■ **PROBLEM DETAILS**: According to the email thread about the Cmm parser, what drawback makes aeson unlikely to be suitable for inclusion in GHC?

■ **QUOTED TEXT**:
1. Creating a separate parser is not viable. It would likely bitrot and break on the next change to Cmm and only causes increased maintenance overhead. At least not if you want the GHC team to maintain it.
Extend the current parser with a dedicated block Having blocks ala C seems fine. Your suggestion seems different however. It's unclear from your example how those blocks would work exactly. Is `|low_level_unwrapped` |a label. If so can we goto to it? Is it a keyword? Something else entirely?
If the main issue is the "offset" string in the generated case I'm fine with deleting that from the pretty printer. I'm not sure that does anything of value so removing it from the output seems fine. (See pprCmmGraph).
If we introduce this new “exact” low-level form, it's possible the existing low-level mode could become redundant. We might then have:
What changes are you planning that make the new parser/syntax incompatible with the old one? Can't you just modify the current parser, maybe with some slight changes to the pretty printer, in a way that makes it mostly backwards compatible?
|aeson| adds a large dependency footprint, and likely wouldn't be suitable for inclusion in GHC.
Yes aeson seems unsuitable.
Lastly—I’ve heard that parts of the Cmm pipeline may currently be under refactoring.
This is the first time I hear of this so I wonder where this information came from? There could always be changes to those sorts of things, because at the end of the day they are compiler internals. But I'm not aware of any big planned changes in the near future. Cheers Andreas On 28/07/2025 02:16, Diego Antonio Rosario Palomino wrote:
Hello GHC devs,
I'm currently working on Cmm documentation and tooling improvements as part of my Google Summer of Code project. One of my core goals is to make Cmm roundtrip serializable.

■ **DATA PROVIDED**:

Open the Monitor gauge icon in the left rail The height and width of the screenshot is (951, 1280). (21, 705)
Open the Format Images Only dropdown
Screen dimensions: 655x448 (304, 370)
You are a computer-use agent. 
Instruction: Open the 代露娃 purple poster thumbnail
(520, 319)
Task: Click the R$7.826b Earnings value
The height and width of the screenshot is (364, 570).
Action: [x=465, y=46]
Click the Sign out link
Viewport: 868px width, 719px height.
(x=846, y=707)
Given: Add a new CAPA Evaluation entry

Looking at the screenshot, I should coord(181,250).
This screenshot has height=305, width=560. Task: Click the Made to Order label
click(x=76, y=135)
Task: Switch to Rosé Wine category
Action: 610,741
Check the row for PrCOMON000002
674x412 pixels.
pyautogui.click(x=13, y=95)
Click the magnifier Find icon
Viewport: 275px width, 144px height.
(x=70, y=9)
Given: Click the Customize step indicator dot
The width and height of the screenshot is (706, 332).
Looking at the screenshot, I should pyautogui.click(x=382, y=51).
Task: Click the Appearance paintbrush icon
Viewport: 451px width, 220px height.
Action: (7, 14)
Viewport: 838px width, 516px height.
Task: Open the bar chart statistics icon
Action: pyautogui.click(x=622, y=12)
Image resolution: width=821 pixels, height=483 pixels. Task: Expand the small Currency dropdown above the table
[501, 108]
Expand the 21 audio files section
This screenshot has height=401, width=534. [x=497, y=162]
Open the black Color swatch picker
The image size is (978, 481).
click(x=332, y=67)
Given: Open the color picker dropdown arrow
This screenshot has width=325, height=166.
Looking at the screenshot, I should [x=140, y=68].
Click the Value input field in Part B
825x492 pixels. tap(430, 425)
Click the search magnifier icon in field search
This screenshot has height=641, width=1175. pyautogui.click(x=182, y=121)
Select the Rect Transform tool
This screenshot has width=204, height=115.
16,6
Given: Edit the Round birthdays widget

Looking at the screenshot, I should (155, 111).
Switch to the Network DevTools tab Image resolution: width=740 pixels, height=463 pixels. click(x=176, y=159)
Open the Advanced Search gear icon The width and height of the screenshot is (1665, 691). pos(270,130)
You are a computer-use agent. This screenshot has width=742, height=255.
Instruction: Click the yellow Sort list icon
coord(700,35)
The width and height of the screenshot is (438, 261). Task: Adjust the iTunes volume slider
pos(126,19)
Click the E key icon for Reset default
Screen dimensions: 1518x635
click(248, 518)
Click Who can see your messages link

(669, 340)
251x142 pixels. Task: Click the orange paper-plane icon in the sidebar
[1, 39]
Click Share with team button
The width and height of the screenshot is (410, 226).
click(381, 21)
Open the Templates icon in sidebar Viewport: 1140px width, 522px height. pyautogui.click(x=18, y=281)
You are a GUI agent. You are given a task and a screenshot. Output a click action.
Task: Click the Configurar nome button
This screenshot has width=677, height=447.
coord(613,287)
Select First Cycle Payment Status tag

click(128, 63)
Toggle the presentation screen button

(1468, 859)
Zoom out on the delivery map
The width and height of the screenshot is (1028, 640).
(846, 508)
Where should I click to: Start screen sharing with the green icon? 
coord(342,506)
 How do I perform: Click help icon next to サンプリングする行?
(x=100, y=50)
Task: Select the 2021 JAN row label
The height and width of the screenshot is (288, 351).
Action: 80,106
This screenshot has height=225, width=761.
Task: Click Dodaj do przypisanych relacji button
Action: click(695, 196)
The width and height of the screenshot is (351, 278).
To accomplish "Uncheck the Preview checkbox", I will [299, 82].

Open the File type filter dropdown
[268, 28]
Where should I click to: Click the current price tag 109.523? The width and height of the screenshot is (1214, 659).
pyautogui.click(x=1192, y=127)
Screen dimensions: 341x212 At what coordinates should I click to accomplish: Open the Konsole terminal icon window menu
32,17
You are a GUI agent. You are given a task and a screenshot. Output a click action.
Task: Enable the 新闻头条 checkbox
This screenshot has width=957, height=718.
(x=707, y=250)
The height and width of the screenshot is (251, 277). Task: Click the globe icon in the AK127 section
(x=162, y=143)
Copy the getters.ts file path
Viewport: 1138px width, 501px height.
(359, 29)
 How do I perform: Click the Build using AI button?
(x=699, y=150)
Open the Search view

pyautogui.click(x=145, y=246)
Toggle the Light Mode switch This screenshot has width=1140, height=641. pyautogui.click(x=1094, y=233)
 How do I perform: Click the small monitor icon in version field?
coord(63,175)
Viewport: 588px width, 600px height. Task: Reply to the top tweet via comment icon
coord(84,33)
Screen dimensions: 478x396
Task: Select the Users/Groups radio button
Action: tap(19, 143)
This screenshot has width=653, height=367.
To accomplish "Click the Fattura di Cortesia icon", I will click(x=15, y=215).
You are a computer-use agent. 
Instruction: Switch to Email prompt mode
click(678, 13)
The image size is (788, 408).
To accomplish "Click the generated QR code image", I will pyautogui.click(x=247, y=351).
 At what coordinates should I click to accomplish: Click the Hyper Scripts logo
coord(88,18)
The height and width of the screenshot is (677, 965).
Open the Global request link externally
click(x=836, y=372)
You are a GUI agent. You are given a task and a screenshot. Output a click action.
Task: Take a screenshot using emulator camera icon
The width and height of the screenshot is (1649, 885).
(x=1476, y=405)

■ **ANSWER**: It adds a large dependency footprint.